One on more effective use of gcc, a pair of tutorials on how to use OpenMP and tonight's effort of a brief tutorial and explanation of autotools. If anyone is interested in my slides or pdfs send me email and I'll forward on a copy. I suppose I should make them available somewhere.

Tom and Ian both made posts on them recently - amazingly good timing for me. I agree that a new solution needs to happen, most of autoconf is a pain, takes too long, and is too hard for most people to maintain. I like automake, but am also sympathetic to wanting something new there too. I did look at cmake as someone mentioned in a comment to Ian, but didn't really have time to get into it.

I've been working on some moderately interesting stuff at work, but can't really post about it yet.
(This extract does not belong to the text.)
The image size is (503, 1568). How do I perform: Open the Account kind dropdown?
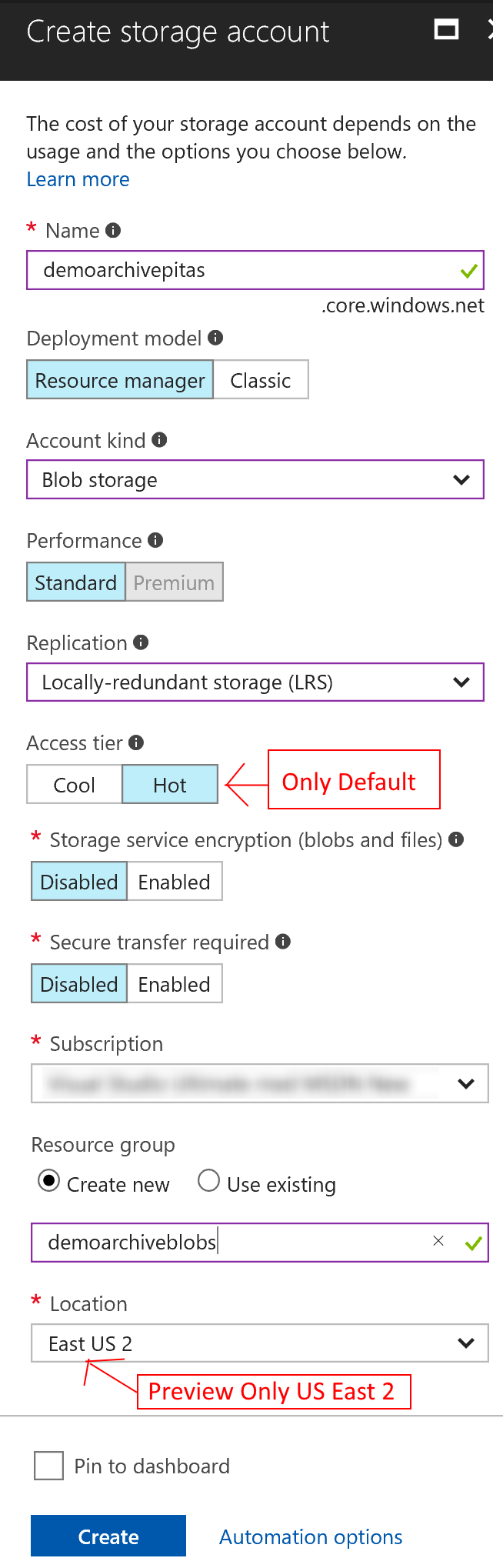255,480
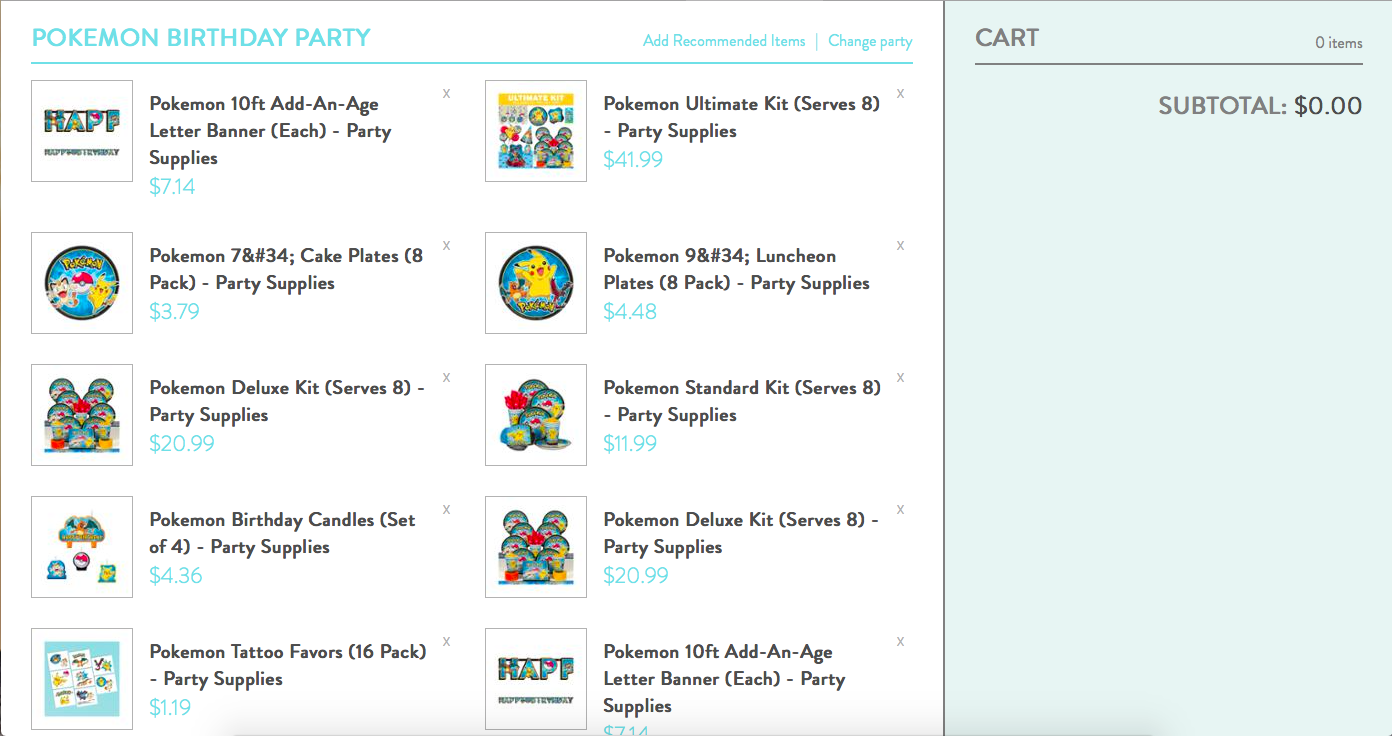This screenshot has height=736, width=1392.
Task: Remove the Birthday Candles item
Action: coord(446,509)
Hopefully soon though, not very gcc related unfortunately though.

Syndicated 2007-11-27 09:24:00 (Updated 2007-11-27 09:32:32) from eric

More pointers to other people's blogs...

I seem to be doing that these days, but I just ran across this thanks to ncm and found it to be great:

Developing for Developers.

Ran across it because of the "cache-oblivious data structures" post, stayed for dessert.

Update: Fixed cnp.

Syndicated 2007-09-11 09:13:00 (Updated 2007-09-11 09:24:15) from eric

guess i'm really an employee now

Got cut off by SJ on my way up to the rink today...
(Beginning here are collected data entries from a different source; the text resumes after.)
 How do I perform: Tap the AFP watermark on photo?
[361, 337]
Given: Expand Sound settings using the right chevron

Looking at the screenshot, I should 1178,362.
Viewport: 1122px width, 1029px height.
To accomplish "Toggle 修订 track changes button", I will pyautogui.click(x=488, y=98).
Syndicated 2007-08-29 06:55:00 (Updated 2007-08-29 06:56:07) from eric

Not much of a post

But I thought I'd mention that Ian is writing a series of posts on writing a new linker. The first post is here.

Syndicated 2007-08-23 17:24:00 (Updated 2007-08-23 17:28:00) from eric

some thoughts on transactional memory

Intel has been around the office lately to talk to us about transactional memory and the panacea that it's going to be. Like any silver bullet, it's only effective against werewolves - and fortunately (or unfortunately) there aren't any werewolves attacking me at the office.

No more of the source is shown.